У меня тепло и ясно в душе, когда я о нем думаю. Хочу только, чтобы и он обо мне хоть немножко так думал.
И вот теперь я в Барвихе. Тут чудесно и комфортабельно, и я совсем отдыхаю. Может быть, мне будет немножко скучно, но это ничего.
Хорошо бы, если бы удалось поработать.
Тут Черкасов с женой, Марина Раскова, режиссер Васильев. Он со мной первый познакомился и познакомил меня с человеком, который оказался Арнштамом, другом Тихонова. Они вместе ставили «Друзья». Из‑за него, из‑за его отъезда в санаторий Тихонов тогда понесся в Москву. Вот ведь совпадение! У меня, правда, было такое предчувствие. Он уже все знает про брюки, про все. Тихонов порассказал. Но он мне еще совсем не нравится.
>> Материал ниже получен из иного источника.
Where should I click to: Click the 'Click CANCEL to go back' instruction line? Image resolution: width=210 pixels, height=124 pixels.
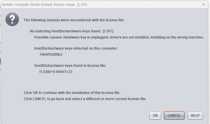point(85,99)
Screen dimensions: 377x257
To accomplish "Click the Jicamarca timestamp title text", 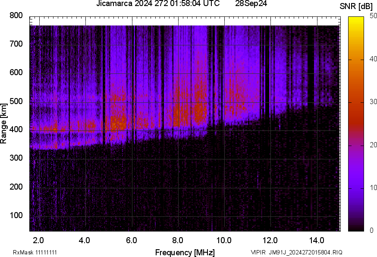I will pos(158,4).
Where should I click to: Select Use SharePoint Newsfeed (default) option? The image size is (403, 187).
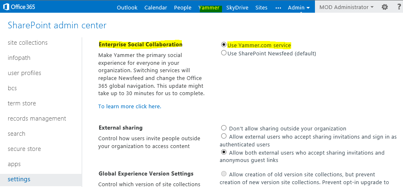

Переоценить значение книги, которую вы только что прочли, невозможно – без нее представление о нашей истории 20‑х и 30‑х годов неполно. Хотя тема ее, как вы видели, на первый взгляд существенно у́же, что ясно обозначено уже подзаголовком: «Из литературного быта конца 20–30‑х годов». То есть, как мы видели, речь в ней идет не об этом периоде вообще, не о весьма поучительных перипетиях духовного развития живших тогда поколений в целом, даже не о судьбах литературы в этот период, а только о «литературном быте». О том, как и чем жили тогда молодые литераторы и как с годами менялась их жизнь и они сами. «Только»!
Впрочем, это «только» и само по себе достаточно интересно. Ибо такая была эпоха, что это «только» приходится заключать в кавычки. Потому что наиболее рельефно самые важные ее черты: противоестественность ее требований к людям, подавление какой бы то ни было самостоятельности, подмена духа, мысли и здравого смысла сказывались на судьбах людей этой профессии. Или, скажем точней, этого призвания. Ибо речь идет о людях чаще всего талантливых, впоследствии или уже тогда известных, так или иначе оставивших заметный след в русской литературе. Особенно туго пришлось им в тридцатые годы. Но начинается книга с двадцатых.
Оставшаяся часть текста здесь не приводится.